As the holiday travel season is upon us, I thought I would share with you some photos from an incredible trip to India my boyfriend and I took in February 2008. We stayed with my friend Sejal who was living in Mumbai at the time, in the residential suburb of Bandra. In addition to living near the Bandstand Beach and in close proximity to the home of Bollywood legend Shah Rukh Khan, staying outside the small tourist area allowed us to experience real life in one of the most incredible urban areas of the developing world. Glittering wealth sits next to the most abject poverty in the world: just as the city is home to the Bollywood stars, it is also the home of Goregaon, the largest slum in Asia. The city is the commerce capital of India and as such doesn’t actually receive a lot of tourists, who tend to travel to New Delhi in the North to see the Taj Mahal, or to districts in the South to visit lush rainforests and Hindu temples. Mumbai is home to Muslims and Hindus and is the Indian home of the Parsees, an Iranian Zoroastrian culture that thrived under British rule and controls much of the wealth in the city.

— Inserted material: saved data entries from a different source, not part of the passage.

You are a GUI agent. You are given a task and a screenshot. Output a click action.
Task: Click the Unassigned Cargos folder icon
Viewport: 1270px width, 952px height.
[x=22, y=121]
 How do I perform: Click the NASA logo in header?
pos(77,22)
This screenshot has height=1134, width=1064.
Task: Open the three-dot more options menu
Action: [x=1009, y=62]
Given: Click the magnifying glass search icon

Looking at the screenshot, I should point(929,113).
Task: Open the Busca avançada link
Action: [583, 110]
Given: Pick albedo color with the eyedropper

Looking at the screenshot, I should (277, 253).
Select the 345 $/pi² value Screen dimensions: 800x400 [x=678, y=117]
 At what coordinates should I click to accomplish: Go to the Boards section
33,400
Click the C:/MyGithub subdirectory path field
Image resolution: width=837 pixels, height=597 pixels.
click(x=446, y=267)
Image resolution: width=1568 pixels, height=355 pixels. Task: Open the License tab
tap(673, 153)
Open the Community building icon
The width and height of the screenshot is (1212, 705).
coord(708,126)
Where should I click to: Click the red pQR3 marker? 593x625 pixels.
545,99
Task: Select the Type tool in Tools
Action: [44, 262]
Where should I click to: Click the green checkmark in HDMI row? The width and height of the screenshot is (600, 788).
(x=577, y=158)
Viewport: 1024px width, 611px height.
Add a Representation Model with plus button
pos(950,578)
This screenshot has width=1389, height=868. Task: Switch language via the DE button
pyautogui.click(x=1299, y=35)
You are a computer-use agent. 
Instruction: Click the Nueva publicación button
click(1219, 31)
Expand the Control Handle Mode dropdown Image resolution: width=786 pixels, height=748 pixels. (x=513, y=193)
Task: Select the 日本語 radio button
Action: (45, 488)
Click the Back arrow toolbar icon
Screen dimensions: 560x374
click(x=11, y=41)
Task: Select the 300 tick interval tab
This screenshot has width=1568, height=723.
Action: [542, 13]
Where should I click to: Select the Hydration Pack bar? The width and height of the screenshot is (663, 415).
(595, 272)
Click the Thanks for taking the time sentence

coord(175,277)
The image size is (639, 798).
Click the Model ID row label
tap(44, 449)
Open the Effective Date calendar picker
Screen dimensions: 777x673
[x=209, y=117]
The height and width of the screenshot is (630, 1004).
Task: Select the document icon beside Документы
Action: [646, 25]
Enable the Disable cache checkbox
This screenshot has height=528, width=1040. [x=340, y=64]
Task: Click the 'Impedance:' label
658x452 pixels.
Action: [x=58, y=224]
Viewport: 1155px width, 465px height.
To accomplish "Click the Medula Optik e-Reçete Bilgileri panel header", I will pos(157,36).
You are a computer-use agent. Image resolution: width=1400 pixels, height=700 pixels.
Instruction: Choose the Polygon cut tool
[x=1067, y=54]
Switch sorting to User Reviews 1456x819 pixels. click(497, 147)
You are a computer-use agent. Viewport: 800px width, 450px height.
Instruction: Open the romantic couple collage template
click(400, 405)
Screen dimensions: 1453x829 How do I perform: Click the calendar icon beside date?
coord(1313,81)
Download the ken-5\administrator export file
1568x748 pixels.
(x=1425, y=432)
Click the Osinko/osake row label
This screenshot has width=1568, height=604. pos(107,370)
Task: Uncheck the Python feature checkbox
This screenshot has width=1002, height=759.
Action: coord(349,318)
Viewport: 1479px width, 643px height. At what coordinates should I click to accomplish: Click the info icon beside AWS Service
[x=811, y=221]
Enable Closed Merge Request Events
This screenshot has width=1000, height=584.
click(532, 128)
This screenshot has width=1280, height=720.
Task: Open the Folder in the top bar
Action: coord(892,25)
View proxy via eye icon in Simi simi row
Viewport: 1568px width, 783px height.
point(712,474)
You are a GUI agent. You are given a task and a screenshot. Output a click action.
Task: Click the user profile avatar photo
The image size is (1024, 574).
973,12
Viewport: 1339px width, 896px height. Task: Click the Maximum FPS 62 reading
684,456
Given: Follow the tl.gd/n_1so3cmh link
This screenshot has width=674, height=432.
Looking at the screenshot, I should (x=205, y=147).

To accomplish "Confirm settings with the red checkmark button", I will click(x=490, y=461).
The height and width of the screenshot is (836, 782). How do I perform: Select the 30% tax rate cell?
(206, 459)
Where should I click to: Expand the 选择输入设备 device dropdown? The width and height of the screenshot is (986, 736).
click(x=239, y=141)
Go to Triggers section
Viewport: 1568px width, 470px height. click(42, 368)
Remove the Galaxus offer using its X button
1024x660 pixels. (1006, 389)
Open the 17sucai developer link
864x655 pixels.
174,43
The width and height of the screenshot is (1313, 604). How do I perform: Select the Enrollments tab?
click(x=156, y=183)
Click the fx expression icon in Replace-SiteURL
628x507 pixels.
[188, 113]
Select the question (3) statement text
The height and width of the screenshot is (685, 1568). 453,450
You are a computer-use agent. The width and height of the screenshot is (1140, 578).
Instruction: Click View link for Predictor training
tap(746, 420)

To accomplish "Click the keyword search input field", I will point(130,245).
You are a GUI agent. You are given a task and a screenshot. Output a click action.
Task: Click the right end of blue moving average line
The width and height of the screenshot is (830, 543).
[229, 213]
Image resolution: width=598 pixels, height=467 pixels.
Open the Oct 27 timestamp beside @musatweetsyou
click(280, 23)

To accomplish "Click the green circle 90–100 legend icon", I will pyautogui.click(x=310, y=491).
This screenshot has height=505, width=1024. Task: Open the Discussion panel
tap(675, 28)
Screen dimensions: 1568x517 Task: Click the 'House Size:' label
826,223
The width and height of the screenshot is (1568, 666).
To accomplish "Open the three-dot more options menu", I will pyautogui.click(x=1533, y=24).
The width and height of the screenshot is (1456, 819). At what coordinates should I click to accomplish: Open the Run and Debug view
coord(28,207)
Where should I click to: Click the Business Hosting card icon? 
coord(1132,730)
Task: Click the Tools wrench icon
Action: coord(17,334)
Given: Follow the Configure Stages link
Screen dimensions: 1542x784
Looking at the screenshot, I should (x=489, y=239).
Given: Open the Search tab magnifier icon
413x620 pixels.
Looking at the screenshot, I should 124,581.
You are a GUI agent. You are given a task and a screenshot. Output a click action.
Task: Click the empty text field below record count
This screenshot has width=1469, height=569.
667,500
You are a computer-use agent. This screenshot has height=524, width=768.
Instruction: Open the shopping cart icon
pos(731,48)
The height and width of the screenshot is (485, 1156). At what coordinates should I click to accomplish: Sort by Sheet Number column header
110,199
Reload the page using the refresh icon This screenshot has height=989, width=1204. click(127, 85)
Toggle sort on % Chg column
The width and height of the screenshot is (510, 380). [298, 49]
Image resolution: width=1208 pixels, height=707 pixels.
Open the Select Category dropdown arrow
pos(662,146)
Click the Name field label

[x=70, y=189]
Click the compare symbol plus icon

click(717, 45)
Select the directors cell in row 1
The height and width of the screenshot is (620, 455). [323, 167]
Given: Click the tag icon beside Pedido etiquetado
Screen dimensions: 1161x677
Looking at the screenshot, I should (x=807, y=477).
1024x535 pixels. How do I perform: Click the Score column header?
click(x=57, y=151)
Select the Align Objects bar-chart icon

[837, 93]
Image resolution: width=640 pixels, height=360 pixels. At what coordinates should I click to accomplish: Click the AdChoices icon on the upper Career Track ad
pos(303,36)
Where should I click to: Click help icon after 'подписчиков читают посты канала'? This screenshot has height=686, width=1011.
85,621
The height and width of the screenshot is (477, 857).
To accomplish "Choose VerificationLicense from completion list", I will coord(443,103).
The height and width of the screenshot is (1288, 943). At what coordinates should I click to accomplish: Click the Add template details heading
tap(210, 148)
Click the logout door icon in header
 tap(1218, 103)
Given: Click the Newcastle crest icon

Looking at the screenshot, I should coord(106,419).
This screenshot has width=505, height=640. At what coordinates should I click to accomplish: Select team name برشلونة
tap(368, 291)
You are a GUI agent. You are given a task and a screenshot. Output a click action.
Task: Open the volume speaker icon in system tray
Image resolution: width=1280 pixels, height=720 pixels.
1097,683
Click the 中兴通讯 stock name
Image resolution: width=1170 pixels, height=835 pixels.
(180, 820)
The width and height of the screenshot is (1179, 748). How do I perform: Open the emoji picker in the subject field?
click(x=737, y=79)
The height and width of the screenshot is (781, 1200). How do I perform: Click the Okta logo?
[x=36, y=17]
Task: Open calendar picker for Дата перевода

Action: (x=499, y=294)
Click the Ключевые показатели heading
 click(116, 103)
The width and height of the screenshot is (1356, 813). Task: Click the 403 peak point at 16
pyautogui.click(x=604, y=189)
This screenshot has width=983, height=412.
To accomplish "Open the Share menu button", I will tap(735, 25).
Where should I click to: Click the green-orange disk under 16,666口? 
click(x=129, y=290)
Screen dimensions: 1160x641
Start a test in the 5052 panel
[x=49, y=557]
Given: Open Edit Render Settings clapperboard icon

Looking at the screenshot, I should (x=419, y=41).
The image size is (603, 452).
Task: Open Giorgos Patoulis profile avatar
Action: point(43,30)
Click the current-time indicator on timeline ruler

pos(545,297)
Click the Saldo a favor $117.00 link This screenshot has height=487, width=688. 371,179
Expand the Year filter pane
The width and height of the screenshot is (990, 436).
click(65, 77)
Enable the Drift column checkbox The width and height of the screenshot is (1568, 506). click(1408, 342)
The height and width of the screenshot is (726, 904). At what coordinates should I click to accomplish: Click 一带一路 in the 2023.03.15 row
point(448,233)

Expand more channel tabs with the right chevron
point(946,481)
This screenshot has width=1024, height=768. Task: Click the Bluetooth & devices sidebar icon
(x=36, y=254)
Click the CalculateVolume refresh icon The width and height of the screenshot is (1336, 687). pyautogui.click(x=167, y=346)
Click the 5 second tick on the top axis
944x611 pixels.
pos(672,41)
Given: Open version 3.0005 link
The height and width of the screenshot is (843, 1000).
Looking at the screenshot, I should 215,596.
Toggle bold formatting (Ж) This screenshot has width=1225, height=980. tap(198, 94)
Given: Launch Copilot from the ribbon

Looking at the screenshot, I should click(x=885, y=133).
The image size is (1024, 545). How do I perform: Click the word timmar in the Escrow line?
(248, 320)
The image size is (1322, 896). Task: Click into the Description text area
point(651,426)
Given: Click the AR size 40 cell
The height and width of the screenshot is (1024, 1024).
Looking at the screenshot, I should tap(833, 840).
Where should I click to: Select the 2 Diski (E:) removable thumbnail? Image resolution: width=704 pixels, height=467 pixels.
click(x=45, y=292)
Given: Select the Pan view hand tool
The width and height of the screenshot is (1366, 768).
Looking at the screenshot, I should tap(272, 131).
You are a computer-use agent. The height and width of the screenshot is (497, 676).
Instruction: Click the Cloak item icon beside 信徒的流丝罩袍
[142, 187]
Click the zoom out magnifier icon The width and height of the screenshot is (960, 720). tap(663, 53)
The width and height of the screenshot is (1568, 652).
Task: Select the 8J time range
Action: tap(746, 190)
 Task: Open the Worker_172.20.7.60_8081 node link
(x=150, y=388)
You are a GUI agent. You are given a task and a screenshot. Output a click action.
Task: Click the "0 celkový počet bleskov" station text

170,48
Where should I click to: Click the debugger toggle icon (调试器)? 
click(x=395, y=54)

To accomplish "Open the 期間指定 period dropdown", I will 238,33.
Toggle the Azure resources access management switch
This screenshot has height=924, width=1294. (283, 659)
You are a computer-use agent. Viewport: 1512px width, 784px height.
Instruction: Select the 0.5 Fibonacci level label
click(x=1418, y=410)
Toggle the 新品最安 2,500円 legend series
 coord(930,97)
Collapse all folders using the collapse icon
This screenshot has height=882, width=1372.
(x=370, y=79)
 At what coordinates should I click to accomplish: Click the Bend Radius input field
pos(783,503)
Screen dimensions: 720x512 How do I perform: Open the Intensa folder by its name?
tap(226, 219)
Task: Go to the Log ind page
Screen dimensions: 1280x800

These cultures usually coexist comfortable in the city, which is often called a place where the religion is Money, but in the winter of 1992-3 it was the site of major Hindu-Muslim riots that killed almost 1000 people. Since that time a Hindu Nationalist movement has increased in power in the state of Maharashtra in which the city is located. The name change of the city from Bombay to Mumbai reflects this influence: the new name is for Mumbadevi, the Hindu protectress of the region. While we were there there was some street violence and unrest incited by the Shiv Sena, a far-right political organization that has several splinter groups. They incited attacks on local taxi drivers of non-Marathi descent, causing political unrest and a taxicab strike. I’ll never forget the call I got from Sejal telling us to come home as soon as we could because our trip would pass through the Dadar neighborhood where the Shiv Sena party offices are located. The leader of the party, Raj Thackeray, was arrested on February 13, the day we left.
Scary as it might have been for a traveler to encounter this kind of urban unrest, the tensions in Mumbai fuel incredible dynamics of the city, which is overwhelming in its array of sensory experiences and surging of human life. The sounds of Bollywood music, the smells of street food on every corner (which we sadly couldn’t eat), the colors of sarees and scarves…this was the real experience of Bombay. We loved visiting the mosques and Muslim markets, and hearing the evening call to prayer. We attended Brian’s friend’s (3-day!) Hindu wedding and watched plays about Krishna. We went to street markets and watched traditional Indian dancing. We rode in auto-rickshaws and haggled with salesman over the price of clothing and souvenirs. We drank chai with the saree salesman and a wholesale silk scarf vendor whose shop was at the top of a narrow set of stairs in a crowded market. We ate…a lot. And we never tired of watching cows wander through the streets.
Hajji Ali, a mosque on a peninsula into the bay.
A temple in the community on Malabar Hill that lives near the Banganga Tank, a holy site in Hindu folklore.
This is what many commuities on the outskirts of Mumbai look like.
A mosque in the Crawford Market.
A cow wanders the food stalls at Juhu Beach.